Henry walks over to a sink, fills it with water, proves it doesn’t leak, then half hands it to me, half throws it at me and walks away.
Karen states I’m a phooking arzhole.
But I don’t take offense. I’m wondering how much this repair is going to cost me. It’s past lunch time, Henry has been working this since 9AM. I don’t have much cash, and zero credit cards. I’m wondering how much the shop pays per hour should I need to ‘work my debt off’ being shop bitch.
The nice counter lady looks at the invoice and says ‘Twenty Dollars’. I damn near faint at how little the cost is… then realize she and the dealership are doing us a huge favor. I ask the nice lady if it’s OK to tip Henry. She says yes.
Walking back to the shop area, I find Henry, and extend two crisp twenty dollar bills his way. “I don’t want that, I don’t need charity” says Henry, dryly.

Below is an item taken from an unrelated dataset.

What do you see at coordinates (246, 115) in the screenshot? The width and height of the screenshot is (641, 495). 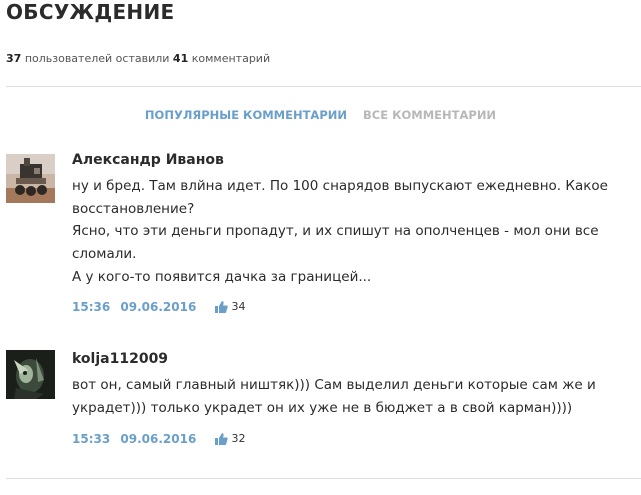 I see `tab-popular-comments: ПОПУЛЯРНЫЕ КОММЕНТАРИИ` at bounding box center [246, 115].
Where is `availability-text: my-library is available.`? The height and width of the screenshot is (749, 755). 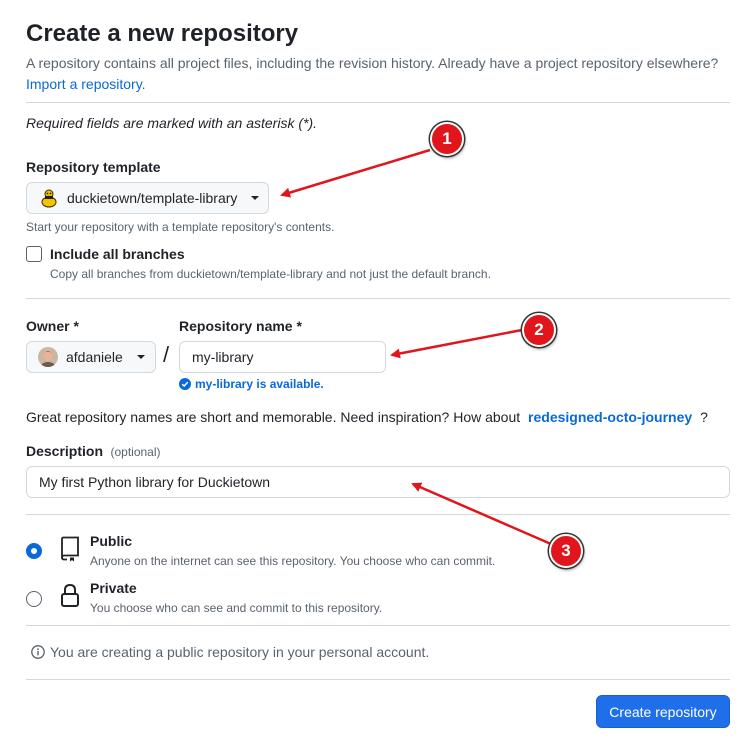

“Henry, this isn’t charity. Please take the money, perhaps take your wife out to dinner?” I say.
Henry: “The wife and I don’t eat out. Now take your money and go. Now.”
Me: “I’m sorry if I offended you. I just wanted to say Thank You.” Henry: “Then say Thank You, shake my hand, then get the hell out of my shop.”
So I said Thank You (with sincere voice), was surprised when Henry actually shook my hand. We left the shop pronto.